Segment Start: SUPPLIED RECORDS
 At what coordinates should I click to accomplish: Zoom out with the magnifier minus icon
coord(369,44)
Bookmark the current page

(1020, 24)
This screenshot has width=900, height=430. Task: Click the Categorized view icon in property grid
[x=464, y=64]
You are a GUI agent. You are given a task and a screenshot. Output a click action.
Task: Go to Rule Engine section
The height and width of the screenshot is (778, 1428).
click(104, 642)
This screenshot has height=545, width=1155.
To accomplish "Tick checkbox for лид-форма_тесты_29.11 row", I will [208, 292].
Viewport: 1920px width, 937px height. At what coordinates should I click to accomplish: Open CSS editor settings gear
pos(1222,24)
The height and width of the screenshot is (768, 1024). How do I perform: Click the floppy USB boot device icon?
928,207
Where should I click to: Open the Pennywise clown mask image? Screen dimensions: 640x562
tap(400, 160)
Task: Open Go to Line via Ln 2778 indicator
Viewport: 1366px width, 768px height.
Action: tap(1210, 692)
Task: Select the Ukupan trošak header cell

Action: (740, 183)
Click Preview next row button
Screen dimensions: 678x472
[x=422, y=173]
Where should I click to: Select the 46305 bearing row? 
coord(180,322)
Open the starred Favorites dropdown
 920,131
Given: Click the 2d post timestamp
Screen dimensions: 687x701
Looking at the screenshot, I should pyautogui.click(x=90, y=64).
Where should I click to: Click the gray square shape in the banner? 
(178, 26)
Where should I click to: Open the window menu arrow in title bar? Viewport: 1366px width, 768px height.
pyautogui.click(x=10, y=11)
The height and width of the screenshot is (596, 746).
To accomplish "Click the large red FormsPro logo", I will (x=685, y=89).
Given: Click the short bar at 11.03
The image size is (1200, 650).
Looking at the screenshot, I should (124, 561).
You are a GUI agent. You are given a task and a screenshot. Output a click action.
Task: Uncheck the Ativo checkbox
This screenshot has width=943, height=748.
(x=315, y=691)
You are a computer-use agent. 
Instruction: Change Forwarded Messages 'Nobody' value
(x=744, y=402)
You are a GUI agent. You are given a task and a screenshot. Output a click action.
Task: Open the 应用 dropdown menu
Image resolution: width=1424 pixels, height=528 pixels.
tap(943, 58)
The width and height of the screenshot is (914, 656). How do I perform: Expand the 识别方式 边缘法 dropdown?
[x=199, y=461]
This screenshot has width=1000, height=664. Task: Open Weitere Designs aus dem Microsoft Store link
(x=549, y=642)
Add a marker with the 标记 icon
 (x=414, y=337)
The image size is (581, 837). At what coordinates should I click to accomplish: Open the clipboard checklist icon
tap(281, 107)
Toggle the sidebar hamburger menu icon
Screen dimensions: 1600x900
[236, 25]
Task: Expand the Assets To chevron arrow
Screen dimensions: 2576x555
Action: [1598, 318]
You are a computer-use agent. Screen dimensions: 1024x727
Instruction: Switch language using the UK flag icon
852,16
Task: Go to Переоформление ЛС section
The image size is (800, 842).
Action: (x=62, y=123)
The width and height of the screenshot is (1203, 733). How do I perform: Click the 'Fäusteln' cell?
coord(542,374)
Segment End: SUPPLIED RECORDS
_WORK ITEM_. The expected output is the lines from the one with "The width and height of the screenshot is (1203, 733)." through the end of the data, exactly as written and nothing more.

_EXERCISE RESPONSE_.
The width and height of the screenshot is (1203, 733). How do I perform: Click the 'Fäusteln' cell?
coord(542,374)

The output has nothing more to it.